[Saved data entries]
——————
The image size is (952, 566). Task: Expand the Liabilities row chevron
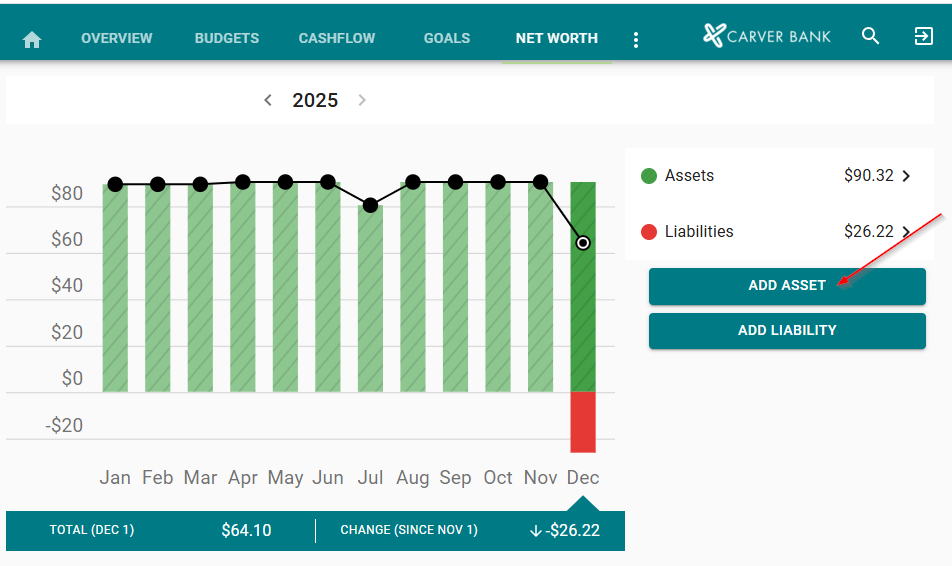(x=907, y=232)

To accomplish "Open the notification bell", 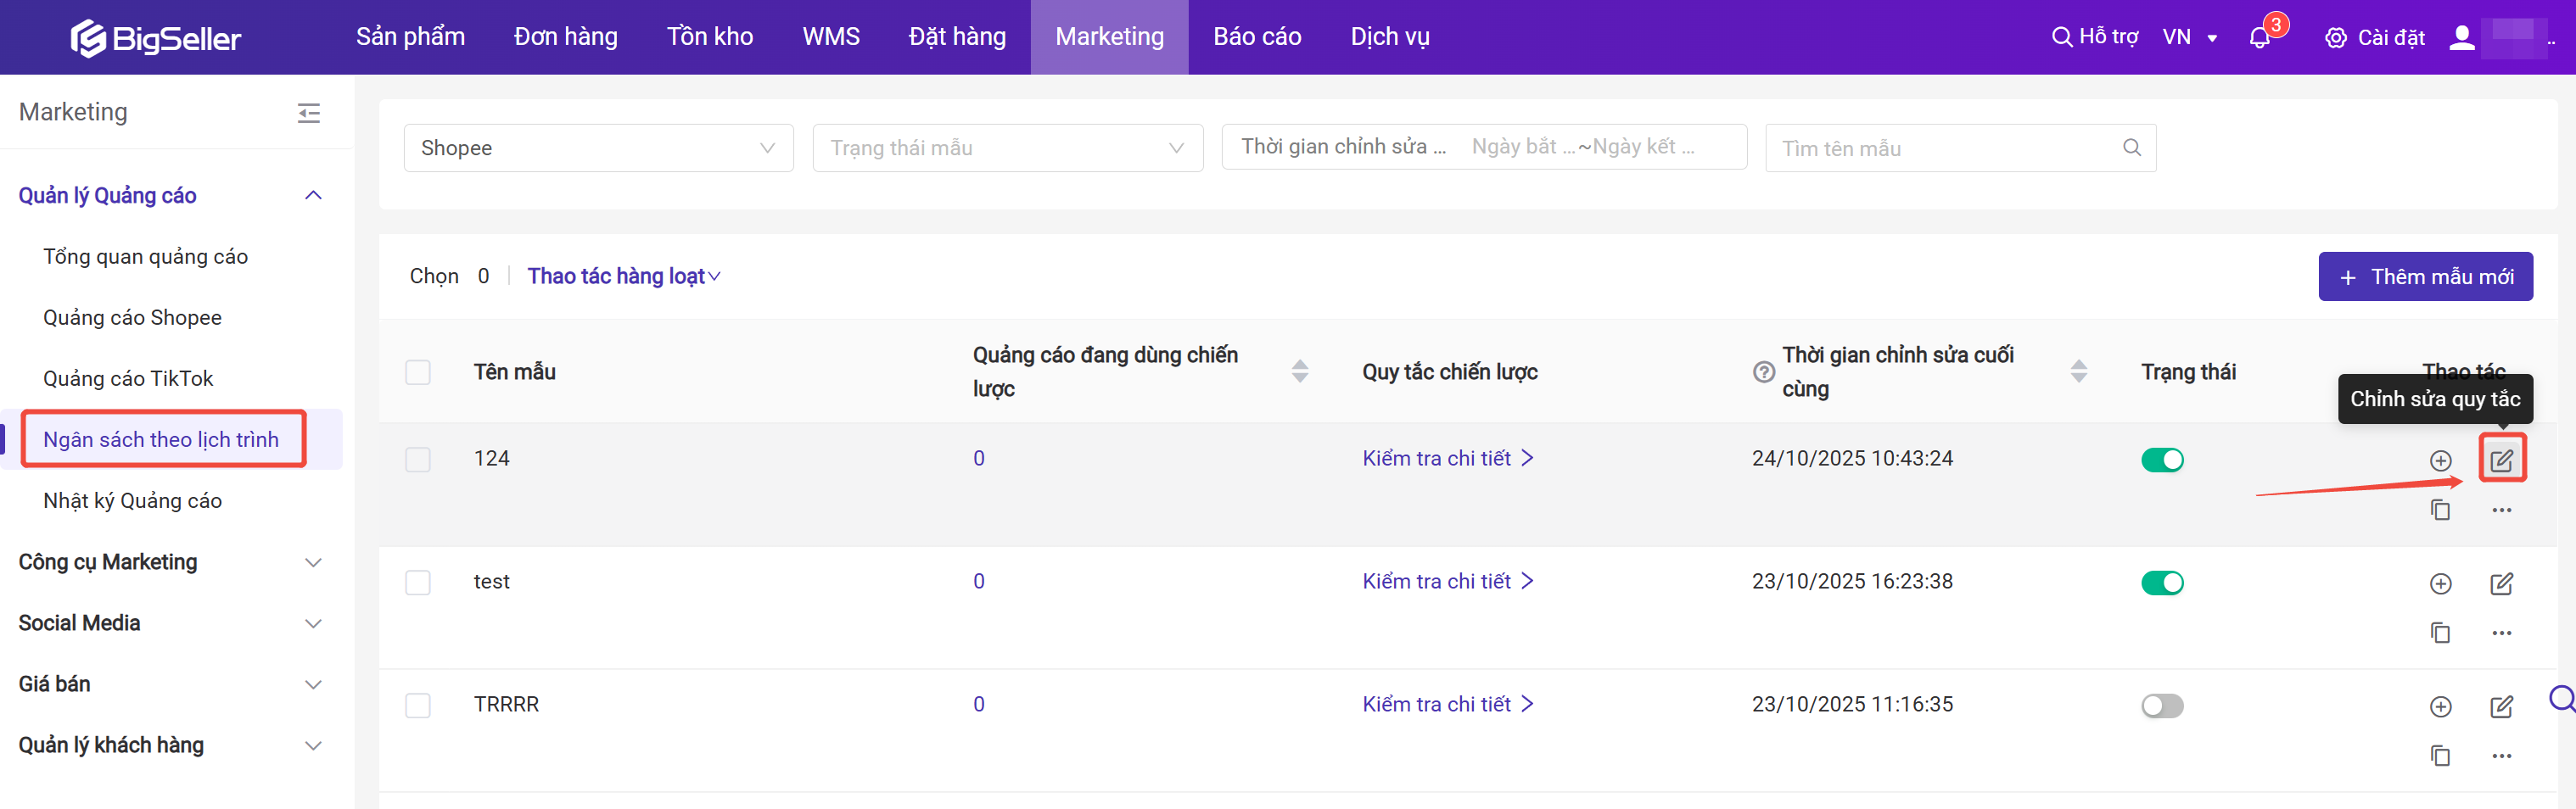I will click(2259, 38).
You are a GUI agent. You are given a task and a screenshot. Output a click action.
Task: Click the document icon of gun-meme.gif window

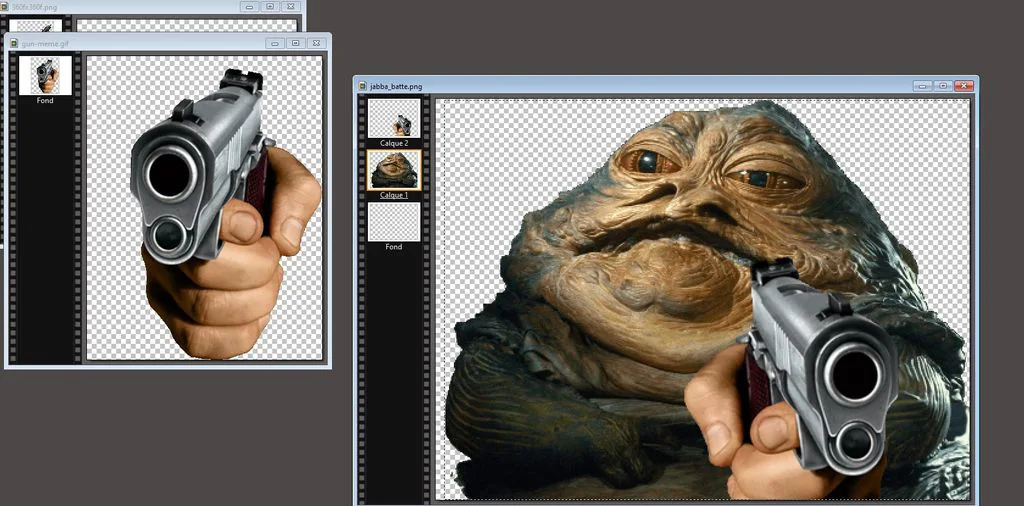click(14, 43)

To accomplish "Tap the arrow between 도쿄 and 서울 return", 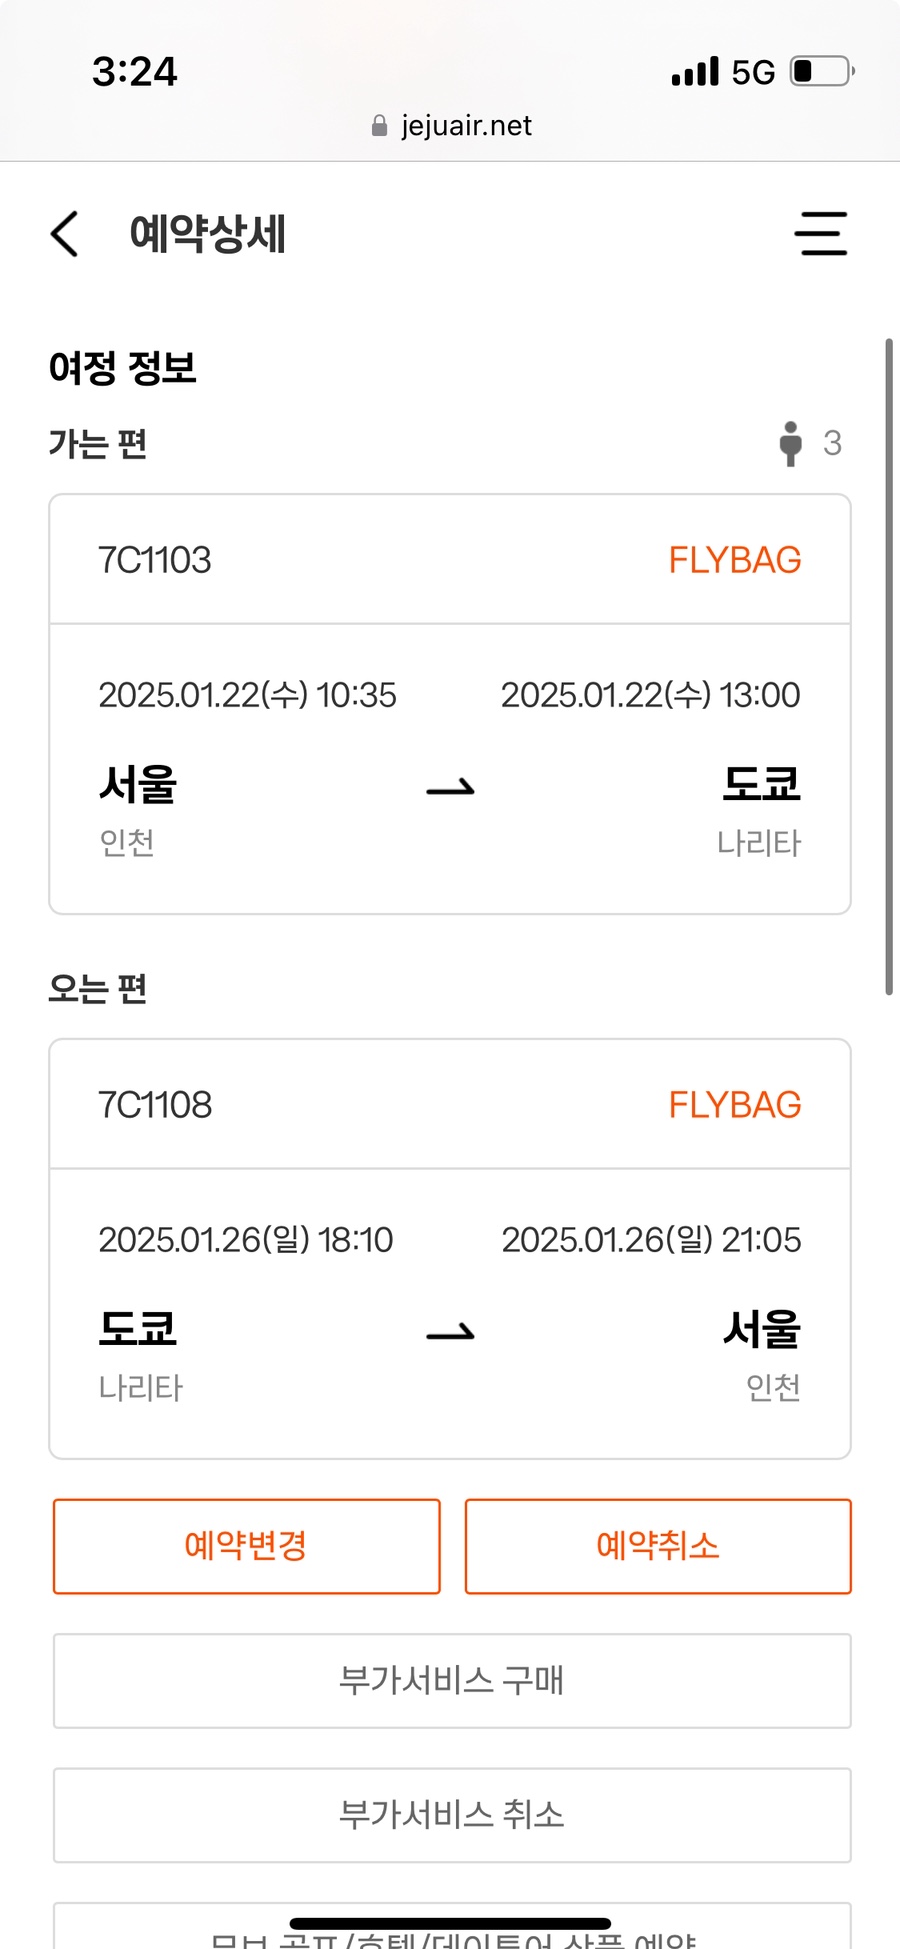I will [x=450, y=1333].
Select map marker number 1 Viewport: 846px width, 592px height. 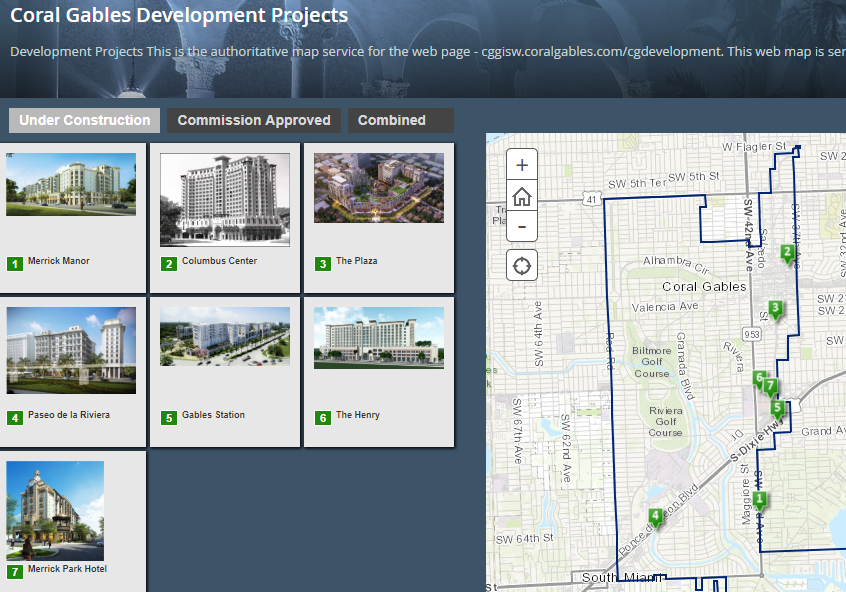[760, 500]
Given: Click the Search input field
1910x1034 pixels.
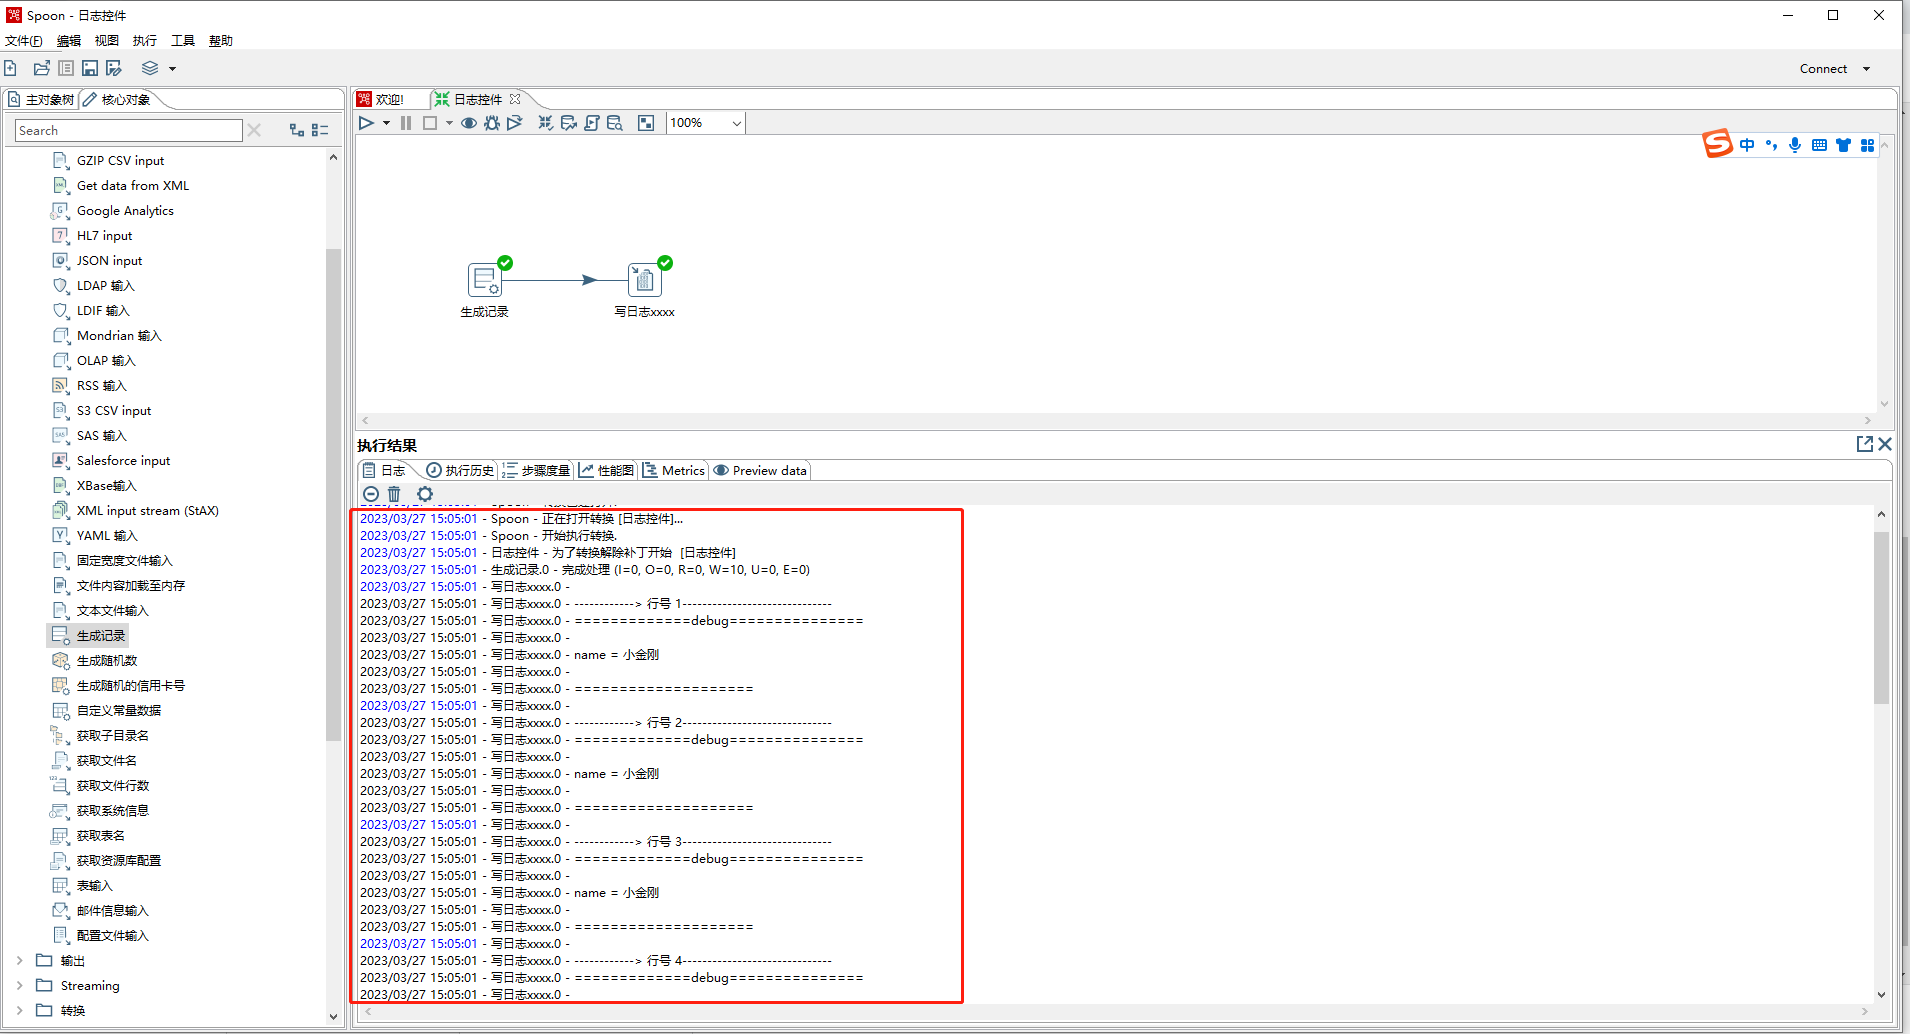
——————
When you come to the line containing "Given: Click the Search input field" in the records above, repeat that line and all lines after it exactly, but not the pictures.

Given: Click the Search input field
1910x1034 pixels.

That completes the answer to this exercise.